Erdogan menggarisbawahi bahwa rasisme, diskriminasi, anti-Semitisme, dan permusuhan terhadap Islam baru-baru ini meningkat di Eropa. Erdogan mengatakan gerakan sayap kanan kebanyakan menargetkan Muslim dan komunitas Turki.
"Pemilihan Parlemen Eropa terakhir sekali lagi menunjukkan bahwa politik identitas menjadi semakin dominan di Eropa," katanya, menambahkan media dan beberapa politisi telah memperdalam prasangka ini dengan pernyataan tidak bertanggung jawab.
Erdogan juga bicara tentang perjuangan Turki melawan terorisme.
"Mereka yang berpikir bisa mendisiplinkan Turki dengan terorisme dan pemerasan, merasa malu setelah gagal mencapai target mereka."
Dia menambahkan bahwa Turki "independen dalam kebijakan luar negerinya" dan tidak meminta persetujuan operasi untuk keamanannya sendiri.
Turki tidak akan meninggalkan wilayah Mata Air Perdamaian di Suriah utara sampai daerah itu dibersihkan dari teroris, dia menggarisbawahi.
Turki meluncurkan Operasi Mata Air Perdamaian pada 9 Oktober untuk menghilangkan teroris YPG/PKK dari Suriah utara di sebelah timur Sungai Eufrat untuk mengamankan perbatasan Turki, membantu dalam proses kembali ke daerah mereka di Suriah secara aman dan memastikan integritas wilayah Suriah.

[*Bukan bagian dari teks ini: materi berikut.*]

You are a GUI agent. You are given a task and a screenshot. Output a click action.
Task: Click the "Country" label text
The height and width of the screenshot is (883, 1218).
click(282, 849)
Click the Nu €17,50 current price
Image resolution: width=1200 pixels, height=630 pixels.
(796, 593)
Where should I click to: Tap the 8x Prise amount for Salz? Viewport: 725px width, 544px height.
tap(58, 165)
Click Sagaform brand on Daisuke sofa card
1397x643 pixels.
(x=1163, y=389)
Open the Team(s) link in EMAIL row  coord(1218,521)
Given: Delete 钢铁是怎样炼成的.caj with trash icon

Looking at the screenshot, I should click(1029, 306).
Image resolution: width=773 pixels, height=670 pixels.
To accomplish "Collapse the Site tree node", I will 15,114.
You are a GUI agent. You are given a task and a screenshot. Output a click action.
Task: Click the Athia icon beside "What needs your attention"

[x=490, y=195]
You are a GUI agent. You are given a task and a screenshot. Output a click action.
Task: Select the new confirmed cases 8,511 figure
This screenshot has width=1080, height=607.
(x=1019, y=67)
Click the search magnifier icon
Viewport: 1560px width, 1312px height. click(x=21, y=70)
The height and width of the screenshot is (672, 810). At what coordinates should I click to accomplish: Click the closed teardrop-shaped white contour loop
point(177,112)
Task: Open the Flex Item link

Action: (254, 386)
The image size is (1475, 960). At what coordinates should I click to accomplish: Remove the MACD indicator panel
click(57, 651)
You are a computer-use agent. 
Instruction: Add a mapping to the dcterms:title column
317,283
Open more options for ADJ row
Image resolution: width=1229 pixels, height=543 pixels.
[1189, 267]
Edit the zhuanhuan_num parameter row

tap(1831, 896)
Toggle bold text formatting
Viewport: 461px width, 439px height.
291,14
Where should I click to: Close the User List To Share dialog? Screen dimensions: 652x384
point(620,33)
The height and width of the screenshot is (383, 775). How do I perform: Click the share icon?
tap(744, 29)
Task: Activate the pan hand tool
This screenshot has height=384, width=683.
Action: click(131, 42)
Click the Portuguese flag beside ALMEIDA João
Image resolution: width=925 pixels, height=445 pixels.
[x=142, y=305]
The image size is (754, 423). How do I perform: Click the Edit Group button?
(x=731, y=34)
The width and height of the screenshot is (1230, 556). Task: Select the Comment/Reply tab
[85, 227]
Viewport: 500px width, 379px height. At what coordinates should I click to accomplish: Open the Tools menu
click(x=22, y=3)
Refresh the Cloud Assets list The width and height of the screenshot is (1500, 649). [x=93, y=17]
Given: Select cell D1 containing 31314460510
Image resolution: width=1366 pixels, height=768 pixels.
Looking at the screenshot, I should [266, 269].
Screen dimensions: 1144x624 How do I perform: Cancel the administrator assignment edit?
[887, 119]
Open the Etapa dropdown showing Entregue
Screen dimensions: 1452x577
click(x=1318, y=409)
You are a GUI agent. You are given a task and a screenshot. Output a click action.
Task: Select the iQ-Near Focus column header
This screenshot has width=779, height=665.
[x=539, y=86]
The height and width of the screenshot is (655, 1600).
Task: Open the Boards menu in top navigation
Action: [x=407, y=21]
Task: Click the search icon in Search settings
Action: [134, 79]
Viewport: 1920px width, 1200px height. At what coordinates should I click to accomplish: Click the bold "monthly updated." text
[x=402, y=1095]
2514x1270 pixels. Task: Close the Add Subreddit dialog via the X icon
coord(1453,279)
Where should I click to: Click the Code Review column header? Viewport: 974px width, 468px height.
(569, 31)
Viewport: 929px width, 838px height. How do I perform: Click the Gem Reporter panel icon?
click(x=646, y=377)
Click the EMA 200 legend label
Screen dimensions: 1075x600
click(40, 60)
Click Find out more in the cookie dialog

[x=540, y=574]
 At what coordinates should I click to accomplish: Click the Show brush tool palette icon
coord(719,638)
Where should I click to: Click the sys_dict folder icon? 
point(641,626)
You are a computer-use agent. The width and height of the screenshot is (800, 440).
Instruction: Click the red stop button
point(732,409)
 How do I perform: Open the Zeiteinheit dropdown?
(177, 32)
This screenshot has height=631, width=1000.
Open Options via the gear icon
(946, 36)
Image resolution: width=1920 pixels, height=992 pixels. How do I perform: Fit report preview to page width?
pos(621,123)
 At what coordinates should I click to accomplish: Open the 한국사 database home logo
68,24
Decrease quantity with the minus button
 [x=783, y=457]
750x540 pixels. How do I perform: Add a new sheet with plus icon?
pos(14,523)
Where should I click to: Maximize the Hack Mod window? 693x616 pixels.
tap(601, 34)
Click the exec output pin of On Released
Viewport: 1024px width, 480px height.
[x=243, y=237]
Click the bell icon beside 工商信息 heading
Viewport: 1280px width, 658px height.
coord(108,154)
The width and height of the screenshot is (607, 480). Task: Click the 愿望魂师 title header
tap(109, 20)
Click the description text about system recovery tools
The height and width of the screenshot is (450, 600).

Di bawah dua kesepakatan terpisah dengan AS dan Rusia, Turki menghentikan operasi untuk memungkinkan penarikan teroris YPG / PKK dari zona aman Suriah yang direncanakan.
Ankara menginginkan agar teroris YPG / PKK menarik diri dari wilayah tersebut sehingga zona aman dapat dibuat untuk membuka jalan bagi pengembalian 2 juta pengungsi secara aman.
Dalam lebih dari 30 tahun kampanye terornya melawan Turki, PKK - yang terdaftar sebagai organisasi teroris oleh Turki, AS dan Uni Eropa - bertanggung jawab atas kematian hampir 40.000 orang, termasuk wanita, anak-anak dan bayi.
Erdogan juga menggarisbawahi bahwa Turki saat ini menampung lebih dari empat juta warga Suriah yang berlindung di dalam perbatasannya.
Suriah telah dikunci dalam perang saudara yang ganas sejak awal 2011 ketika rezim Bashar al-Assad menindak protes pro-demokrasi dengan keganasan yang tak terduga. Sejak itu, ratusan ribu orang diyakini telah terbunuh dan jutaan lainnya kehilangan tempat tinggal akibat konflik.
Dia juga mengkritik Uni Eropa karena gagal memenuhi janjinya untuk secara finansial mendukung Turki bagi para pengungsi yang ditempatinya.
Mengenai hubungan bilateral antara Turki dan AS, Erdogan mengatakan kerja sama yang mengakar kuat antara kedua negara terus berkembang dari hari ke hari dan semakin kuat dengan memperoleh dimensi baru.
Dia menekankan bahwa volume perdagangan bilateral antara Turki dan AS mencapai USD18,6 miliar pada 2018.